Tarea a realizar: Copia sin cambios la parte del testimonio que se abre con las palabras "El circuito de" y se cierra con "un grupo armado.".

Fragmento proporcionado:
╔══
Dando cuenta de que sus hijas tal vez habían reconocido al represor.
El circuito de
terror continuó en la vivienda familiar de los Villanueva, de José María
Gutiérrez 5055, de Adolfo Sourdeaux (Km. 30), donde se presentó un grupo armado.
Villanueva rememora algunos detalles de esa trágica madrugada: “la casa nuestra tenía una ventana, que si te
asomabas veías el pasillo. Como estábamos despedidos, con mi mujer nos
quedábamos a ver televisión, que en esa época la trasmisión terminaba a la una
de la madrugada. Al finalizar la programación, apagamos la tele. A esa hora se
escuchó que nuestro perro empezó a ladrar, me asomo y veo que entran varios
tipos corriendo por el pasillo, con armas largas y con pistolas en las manos.
Yo le digo a mi esposa: ‘nos vienen a buscar’. Uno golpea la puerta y empieza a
gritar ‘dale, dale; abrí’. Me pongo a un costado y abro la puerta, se meten y
uno me agarra del cuello, me tira al piso y me pone una pistola en la cabeza y
me preguntan: ‘¿vos sos Pablo?, ¿vos sos Cholo?’. Lo raro es que, salvo la
familia y algunos vecinos, nadie lo conocía por ese sobrenombre. Me pidieron el
documento y, como mi nombre es Ramón Domingo y el segundo nombre de Pablo era
Ramón, se armó una confusión y se pusieron nerviosos, gritaban: ‘decí donde
está el Cholo, te voy a dar en la cabeza’. Mi hijo era chiquito, mi mujer
estaba embarazada de mi segundo hijo y empezó a llorar. Entonces, uno le dice a
ella que no mire y que tape al nene. Pasó más de media hora así y vino uno que
dijo: ‘en el fondo hay otra casa’. Tenía un hermano discapacitado de unos
cuarenta años, que después también desapareció, venía para mi casa alarmado por
los ruidos y lo agarraron a golpes. Les digo: ‘por favor, no le peguen que es
enfermo’ y al rato lo dejaron. En tanto, ya se llevaban a Pablo, un gordo
petiso intentaba calmarnos y nos dijo: ‘nos vamos a llevar a tu hermano porque
asaltó un camión de La Serenísima y lo reconocieron cuando entraba acá’”.
╚══
Listado de datos:
╔══
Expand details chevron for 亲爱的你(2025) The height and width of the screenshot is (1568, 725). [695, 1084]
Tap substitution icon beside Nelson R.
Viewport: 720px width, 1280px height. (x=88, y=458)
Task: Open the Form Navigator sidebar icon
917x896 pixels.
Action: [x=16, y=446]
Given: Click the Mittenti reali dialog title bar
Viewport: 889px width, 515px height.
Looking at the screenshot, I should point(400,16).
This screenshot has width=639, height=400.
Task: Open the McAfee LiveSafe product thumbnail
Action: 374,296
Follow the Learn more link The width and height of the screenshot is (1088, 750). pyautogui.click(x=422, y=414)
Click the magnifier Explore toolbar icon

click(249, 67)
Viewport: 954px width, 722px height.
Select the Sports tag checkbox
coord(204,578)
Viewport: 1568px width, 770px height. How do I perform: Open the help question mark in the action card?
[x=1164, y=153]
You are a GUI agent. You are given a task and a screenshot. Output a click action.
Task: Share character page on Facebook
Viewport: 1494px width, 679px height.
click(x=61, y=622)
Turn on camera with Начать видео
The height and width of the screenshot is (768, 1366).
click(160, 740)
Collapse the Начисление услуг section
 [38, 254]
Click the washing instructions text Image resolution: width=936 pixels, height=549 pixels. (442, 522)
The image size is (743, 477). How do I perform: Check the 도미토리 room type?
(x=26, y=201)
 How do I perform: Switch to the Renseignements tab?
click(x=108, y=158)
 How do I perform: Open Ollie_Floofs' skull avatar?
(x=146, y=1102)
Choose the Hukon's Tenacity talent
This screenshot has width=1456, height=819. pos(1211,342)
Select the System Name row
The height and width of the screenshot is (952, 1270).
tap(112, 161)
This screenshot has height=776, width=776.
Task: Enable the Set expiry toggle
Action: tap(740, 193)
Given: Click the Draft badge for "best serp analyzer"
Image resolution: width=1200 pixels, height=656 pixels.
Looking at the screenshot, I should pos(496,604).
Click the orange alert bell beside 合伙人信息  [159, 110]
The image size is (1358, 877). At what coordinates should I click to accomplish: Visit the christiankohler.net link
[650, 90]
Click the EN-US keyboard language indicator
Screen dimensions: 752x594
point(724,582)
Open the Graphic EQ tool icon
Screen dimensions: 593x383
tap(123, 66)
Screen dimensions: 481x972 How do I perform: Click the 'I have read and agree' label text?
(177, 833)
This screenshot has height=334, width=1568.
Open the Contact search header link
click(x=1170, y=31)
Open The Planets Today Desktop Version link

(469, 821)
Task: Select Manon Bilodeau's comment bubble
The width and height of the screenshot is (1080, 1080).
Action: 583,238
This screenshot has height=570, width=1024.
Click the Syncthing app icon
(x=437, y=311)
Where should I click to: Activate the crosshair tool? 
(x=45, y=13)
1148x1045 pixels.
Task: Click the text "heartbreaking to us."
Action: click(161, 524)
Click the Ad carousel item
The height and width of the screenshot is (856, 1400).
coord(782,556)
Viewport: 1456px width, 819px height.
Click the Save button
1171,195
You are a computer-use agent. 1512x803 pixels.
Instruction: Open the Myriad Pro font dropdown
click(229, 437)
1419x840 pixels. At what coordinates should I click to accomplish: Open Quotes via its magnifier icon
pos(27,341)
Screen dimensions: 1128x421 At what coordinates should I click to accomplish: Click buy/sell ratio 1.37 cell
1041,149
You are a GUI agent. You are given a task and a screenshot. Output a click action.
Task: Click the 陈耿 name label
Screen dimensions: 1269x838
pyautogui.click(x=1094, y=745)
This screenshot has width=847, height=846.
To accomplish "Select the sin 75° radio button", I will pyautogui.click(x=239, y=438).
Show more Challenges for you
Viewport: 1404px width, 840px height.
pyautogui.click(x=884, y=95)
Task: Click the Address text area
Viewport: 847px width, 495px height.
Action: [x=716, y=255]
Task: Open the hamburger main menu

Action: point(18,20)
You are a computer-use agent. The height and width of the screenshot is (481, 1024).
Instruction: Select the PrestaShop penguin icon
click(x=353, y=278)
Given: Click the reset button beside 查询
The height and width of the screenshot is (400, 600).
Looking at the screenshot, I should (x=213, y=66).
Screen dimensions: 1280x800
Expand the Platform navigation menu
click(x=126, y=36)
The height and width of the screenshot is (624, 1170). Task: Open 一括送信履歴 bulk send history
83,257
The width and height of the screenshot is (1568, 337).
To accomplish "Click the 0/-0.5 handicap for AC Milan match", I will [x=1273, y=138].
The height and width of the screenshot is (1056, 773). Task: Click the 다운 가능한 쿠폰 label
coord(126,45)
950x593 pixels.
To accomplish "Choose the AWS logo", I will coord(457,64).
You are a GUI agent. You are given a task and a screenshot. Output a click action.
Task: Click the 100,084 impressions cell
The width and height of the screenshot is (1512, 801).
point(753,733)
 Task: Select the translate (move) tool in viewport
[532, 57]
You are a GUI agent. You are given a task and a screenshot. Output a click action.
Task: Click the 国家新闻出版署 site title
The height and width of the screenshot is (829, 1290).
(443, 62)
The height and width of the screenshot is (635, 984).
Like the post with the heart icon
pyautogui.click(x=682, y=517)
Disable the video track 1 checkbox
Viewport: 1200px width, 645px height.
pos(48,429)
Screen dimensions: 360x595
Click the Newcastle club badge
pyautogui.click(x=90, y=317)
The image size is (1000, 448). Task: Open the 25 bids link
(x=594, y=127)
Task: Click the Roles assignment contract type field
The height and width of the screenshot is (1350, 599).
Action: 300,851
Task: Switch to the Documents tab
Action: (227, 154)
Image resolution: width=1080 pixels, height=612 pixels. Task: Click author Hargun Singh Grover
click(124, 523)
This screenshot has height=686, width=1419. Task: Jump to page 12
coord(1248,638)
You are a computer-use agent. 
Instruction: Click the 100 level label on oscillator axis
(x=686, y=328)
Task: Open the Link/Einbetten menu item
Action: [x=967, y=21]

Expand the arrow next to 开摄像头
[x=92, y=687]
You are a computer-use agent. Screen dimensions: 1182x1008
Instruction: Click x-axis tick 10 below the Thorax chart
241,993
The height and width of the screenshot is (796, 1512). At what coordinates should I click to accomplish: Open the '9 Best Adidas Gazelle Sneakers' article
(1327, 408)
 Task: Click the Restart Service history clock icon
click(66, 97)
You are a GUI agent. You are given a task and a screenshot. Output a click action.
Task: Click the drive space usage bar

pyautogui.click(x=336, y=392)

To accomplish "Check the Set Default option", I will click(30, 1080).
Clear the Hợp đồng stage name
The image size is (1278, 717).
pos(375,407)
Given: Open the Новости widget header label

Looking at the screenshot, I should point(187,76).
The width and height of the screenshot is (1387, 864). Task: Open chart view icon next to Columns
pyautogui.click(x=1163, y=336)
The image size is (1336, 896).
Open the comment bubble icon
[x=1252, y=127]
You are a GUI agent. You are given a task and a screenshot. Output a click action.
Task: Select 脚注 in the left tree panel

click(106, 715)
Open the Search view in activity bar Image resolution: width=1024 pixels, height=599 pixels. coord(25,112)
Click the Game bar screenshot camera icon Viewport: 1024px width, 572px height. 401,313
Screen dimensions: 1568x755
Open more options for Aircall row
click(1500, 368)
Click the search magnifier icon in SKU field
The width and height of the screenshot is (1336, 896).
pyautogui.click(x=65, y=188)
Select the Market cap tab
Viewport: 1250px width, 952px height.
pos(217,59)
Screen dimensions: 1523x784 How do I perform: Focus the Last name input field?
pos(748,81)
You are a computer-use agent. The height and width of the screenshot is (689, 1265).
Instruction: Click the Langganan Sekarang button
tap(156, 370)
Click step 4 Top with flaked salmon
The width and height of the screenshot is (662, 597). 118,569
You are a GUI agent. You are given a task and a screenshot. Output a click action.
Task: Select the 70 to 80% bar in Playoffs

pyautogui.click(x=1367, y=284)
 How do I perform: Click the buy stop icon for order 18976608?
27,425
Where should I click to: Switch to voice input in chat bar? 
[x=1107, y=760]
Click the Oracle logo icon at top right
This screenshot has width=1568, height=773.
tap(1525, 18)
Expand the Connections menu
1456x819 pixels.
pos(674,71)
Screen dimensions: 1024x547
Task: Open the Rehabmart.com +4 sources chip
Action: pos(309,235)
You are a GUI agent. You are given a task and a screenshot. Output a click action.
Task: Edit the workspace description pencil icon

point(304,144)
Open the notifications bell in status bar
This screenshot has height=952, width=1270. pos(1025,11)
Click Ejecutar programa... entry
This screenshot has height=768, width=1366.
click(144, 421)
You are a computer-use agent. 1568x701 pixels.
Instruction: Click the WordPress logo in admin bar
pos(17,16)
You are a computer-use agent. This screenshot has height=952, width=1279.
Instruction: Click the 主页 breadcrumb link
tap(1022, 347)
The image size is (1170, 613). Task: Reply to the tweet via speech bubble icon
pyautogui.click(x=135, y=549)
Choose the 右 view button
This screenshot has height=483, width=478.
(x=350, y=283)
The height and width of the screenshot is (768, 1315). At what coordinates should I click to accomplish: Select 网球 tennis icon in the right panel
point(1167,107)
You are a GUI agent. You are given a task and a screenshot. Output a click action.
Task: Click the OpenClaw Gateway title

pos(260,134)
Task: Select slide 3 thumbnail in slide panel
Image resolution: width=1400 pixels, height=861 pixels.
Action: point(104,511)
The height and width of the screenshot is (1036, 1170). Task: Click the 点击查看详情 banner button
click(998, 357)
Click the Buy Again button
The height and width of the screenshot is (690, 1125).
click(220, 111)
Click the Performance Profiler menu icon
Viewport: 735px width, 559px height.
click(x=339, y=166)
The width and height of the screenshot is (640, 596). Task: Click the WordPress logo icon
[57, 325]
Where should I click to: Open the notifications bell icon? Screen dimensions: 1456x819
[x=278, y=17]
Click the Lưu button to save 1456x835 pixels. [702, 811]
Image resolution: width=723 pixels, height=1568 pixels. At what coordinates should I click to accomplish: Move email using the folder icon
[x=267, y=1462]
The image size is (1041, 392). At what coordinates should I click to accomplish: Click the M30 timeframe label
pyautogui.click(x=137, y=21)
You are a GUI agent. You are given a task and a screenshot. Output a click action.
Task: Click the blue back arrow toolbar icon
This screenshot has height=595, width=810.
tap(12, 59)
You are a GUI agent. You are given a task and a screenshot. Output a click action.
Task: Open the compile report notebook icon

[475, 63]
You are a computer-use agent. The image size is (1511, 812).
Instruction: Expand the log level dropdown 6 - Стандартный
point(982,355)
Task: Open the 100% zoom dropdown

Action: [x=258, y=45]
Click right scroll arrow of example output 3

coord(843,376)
╚══
Resultado:
El circuito de
terror continuó en la vivienda familiar de los Villanueva, de José María
Gutiérrez 5055, de Adolfo Sourdeaux (Km. 30), donde se presentó un grupo armado.